Material for this exercise.
□ □ □ □

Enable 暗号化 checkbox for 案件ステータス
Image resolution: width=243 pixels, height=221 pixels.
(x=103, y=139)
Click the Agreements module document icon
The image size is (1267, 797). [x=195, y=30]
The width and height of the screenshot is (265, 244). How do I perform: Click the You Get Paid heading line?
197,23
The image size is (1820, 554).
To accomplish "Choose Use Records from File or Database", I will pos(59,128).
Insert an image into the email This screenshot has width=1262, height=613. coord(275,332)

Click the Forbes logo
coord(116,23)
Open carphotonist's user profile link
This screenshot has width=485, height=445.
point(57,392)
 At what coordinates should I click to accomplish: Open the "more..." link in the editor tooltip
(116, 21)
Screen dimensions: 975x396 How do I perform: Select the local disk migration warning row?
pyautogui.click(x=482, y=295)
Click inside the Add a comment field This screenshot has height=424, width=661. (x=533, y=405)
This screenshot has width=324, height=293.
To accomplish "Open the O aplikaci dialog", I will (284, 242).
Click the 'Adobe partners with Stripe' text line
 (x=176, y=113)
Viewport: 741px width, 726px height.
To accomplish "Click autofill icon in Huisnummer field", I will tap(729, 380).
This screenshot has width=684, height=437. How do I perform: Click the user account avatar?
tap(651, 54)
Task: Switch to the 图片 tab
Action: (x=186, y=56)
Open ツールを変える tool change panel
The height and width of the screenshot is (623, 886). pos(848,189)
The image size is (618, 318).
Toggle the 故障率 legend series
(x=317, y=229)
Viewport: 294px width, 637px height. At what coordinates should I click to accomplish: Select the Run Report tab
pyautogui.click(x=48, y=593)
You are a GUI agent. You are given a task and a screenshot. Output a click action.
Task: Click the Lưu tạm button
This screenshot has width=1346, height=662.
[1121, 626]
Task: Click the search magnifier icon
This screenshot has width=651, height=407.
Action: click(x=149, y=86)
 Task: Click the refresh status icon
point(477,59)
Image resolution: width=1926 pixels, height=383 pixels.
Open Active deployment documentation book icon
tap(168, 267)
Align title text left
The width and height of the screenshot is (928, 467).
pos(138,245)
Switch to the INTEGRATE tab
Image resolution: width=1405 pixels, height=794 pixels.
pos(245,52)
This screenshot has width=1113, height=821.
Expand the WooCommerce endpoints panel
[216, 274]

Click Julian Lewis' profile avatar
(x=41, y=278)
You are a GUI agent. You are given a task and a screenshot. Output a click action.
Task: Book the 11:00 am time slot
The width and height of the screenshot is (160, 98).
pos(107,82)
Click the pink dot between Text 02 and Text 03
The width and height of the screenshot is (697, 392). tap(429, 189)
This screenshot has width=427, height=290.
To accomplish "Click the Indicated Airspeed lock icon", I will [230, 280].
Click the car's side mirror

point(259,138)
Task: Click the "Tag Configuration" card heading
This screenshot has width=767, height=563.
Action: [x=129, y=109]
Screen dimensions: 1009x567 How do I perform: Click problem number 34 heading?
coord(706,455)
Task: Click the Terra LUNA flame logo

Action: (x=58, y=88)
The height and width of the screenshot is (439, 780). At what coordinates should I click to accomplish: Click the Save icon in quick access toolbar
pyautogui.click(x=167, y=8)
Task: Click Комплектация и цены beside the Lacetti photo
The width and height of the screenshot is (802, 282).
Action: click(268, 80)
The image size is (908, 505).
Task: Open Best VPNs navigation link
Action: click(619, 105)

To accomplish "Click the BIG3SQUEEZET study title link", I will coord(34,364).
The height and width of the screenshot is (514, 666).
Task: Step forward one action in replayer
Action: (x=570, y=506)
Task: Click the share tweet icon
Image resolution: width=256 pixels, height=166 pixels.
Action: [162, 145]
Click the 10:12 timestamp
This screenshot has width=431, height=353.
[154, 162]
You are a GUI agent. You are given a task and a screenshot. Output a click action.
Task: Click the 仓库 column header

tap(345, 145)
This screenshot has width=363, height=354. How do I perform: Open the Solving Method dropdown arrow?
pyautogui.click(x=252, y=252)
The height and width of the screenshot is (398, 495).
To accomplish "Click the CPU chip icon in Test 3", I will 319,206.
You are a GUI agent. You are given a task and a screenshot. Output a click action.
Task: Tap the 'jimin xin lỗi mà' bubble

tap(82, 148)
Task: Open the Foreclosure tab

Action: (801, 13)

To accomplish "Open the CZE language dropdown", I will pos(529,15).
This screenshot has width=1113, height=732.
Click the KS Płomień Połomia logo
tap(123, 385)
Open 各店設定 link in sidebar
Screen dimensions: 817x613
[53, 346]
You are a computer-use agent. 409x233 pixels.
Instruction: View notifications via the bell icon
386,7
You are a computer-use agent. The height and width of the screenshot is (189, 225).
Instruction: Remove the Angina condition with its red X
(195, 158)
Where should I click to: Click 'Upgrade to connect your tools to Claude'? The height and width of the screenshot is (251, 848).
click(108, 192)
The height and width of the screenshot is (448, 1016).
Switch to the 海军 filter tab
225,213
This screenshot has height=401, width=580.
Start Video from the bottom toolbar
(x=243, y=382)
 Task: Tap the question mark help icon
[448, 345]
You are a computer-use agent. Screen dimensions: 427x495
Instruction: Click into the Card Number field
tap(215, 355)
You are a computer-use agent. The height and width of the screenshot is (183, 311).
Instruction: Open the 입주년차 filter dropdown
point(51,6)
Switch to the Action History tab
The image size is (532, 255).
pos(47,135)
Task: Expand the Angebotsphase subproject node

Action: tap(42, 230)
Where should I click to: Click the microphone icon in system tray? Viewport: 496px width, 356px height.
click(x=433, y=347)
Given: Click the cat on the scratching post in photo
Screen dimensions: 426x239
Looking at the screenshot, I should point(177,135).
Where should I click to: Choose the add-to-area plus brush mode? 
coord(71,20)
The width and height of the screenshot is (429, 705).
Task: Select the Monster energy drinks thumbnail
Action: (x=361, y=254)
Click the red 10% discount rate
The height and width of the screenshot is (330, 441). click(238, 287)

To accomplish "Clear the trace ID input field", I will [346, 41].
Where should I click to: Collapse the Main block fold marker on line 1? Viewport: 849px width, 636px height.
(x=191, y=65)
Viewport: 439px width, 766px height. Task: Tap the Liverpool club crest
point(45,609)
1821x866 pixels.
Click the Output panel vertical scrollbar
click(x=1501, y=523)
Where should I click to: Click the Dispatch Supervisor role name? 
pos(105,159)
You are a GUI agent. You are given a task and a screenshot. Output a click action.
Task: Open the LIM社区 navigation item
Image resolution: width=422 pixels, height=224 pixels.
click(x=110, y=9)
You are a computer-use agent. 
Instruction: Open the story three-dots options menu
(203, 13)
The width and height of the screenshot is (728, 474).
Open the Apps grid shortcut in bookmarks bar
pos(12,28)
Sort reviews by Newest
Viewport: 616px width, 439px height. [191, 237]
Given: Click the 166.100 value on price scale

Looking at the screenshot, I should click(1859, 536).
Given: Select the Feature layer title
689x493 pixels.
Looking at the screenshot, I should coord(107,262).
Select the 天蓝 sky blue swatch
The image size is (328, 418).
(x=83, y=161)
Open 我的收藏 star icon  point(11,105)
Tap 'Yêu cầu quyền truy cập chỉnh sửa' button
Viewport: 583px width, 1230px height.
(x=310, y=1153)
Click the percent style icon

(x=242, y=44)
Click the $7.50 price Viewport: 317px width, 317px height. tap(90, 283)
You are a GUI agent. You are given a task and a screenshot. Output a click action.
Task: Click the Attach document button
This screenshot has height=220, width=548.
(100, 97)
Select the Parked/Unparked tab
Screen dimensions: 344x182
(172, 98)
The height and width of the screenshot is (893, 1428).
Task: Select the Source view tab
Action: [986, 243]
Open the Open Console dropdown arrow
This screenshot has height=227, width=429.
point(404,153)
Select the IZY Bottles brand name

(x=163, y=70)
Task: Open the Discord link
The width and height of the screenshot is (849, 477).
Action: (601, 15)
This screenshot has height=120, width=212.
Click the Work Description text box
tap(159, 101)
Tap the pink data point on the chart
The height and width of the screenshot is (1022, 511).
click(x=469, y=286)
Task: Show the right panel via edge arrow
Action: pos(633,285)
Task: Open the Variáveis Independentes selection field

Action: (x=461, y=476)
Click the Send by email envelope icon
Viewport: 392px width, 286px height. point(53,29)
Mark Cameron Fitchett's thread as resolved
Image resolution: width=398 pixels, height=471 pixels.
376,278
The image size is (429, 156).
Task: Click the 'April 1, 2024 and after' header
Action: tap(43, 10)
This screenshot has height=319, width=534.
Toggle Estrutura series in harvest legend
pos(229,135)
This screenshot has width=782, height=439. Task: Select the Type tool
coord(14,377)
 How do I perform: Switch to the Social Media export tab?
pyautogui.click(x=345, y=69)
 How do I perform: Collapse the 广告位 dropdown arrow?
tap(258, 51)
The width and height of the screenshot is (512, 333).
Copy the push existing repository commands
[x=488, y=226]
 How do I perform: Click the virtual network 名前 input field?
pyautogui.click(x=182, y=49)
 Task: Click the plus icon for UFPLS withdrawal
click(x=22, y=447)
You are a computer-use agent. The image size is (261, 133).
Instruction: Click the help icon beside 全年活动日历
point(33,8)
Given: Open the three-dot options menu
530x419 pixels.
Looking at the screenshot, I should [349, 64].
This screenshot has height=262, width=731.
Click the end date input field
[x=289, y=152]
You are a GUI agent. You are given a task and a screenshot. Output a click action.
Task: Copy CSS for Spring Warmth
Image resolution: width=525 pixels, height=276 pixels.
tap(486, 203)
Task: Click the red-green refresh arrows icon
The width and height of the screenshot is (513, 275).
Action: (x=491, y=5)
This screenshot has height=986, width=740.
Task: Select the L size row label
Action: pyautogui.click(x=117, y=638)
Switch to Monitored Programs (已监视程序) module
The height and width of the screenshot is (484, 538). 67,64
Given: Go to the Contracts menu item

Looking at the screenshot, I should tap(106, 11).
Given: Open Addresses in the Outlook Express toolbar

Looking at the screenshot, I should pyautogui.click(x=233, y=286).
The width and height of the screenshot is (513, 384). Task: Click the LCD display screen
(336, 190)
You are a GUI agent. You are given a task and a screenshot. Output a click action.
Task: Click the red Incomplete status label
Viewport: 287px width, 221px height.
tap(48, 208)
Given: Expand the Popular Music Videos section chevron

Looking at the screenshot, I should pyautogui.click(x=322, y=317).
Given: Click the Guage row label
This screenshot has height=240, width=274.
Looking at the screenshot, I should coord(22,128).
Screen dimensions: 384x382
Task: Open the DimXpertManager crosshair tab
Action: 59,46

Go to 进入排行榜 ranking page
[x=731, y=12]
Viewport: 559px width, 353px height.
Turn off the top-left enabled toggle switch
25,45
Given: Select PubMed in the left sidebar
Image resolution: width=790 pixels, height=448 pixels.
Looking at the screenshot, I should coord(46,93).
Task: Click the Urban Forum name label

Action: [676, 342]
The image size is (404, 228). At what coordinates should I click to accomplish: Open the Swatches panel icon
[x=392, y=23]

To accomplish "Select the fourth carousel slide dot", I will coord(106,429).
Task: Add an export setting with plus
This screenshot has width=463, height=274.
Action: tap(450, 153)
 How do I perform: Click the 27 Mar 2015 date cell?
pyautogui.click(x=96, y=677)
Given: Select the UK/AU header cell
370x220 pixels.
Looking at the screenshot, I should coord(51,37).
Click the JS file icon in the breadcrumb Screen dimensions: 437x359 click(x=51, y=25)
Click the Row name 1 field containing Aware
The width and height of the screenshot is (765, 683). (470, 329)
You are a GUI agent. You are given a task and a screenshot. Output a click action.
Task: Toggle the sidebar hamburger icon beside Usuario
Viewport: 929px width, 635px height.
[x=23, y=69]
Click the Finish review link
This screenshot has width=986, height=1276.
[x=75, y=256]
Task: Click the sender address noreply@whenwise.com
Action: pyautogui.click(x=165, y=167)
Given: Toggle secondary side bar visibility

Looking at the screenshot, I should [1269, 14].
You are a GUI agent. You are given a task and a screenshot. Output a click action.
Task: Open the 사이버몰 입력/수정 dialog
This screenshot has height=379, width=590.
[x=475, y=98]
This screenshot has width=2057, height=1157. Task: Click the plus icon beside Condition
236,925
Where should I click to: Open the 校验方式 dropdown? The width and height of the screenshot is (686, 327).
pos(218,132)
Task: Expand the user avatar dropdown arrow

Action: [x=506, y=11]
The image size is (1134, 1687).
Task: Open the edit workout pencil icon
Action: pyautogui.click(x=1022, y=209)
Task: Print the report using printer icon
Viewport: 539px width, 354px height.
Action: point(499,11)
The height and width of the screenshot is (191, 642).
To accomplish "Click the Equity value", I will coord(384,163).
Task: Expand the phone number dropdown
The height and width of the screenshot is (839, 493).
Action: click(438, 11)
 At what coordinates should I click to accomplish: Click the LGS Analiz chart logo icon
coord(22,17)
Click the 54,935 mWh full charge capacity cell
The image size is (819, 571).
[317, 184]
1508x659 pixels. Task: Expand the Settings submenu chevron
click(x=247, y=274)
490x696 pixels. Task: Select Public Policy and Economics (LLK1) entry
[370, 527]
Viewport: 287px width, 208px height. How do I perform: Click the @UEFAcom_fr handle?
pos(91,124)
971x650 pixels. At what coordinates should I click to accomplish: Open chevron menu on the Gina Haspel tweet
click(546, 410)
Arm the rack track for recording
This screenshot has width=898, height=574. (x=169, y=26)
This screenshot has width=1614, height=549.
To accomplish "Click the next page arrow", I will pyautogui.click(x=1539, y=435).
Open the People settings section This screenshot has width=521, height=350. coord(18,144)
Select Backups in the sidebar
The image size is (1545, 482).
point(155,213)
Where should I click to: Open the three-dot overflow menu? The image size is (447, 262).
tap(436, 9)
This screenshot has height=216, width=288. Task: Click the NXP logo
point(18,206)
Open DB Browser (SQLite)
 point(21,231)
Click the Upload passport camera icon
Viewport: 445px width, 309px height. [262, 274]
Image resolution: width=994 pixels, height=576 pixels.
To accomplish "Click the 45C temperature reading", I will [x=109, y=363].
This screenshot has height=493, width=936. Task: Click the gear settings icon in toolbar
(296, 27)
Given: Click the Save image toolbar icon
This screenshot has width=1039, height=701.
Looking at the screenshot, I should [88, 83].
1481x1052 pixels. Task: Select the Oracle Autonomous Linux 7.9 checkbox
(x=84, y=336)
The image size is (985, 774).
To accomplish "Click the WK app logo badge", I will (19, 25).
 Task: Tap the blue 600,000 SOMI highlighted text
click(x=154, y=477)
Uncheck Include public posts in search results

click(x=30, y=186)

□ □ □ □

Your assignment. Transcribe the lines from the first line of the records through the line that contains "Insert an image", both included, and add nothing else.

Response to the exercise.
Enable 暗号化 checkbox for 案件ステータス
Image resolution: width=243 pixels, height=221 pixels.
(x=103, y=139)
Click the Agreements module document icon
The image size is (1267, 797). [x=195, y=30]
The width and height of the screenshot is (265, 244). How do I perform: Click the You Get Paid heading line?
197,23
The image size is (1820, 554).
To accomplish "Choose Use Records from File or Database", I will pos(59,128).
Insert an image into the email This screenshot has width=1262, height=613. coord(275,332)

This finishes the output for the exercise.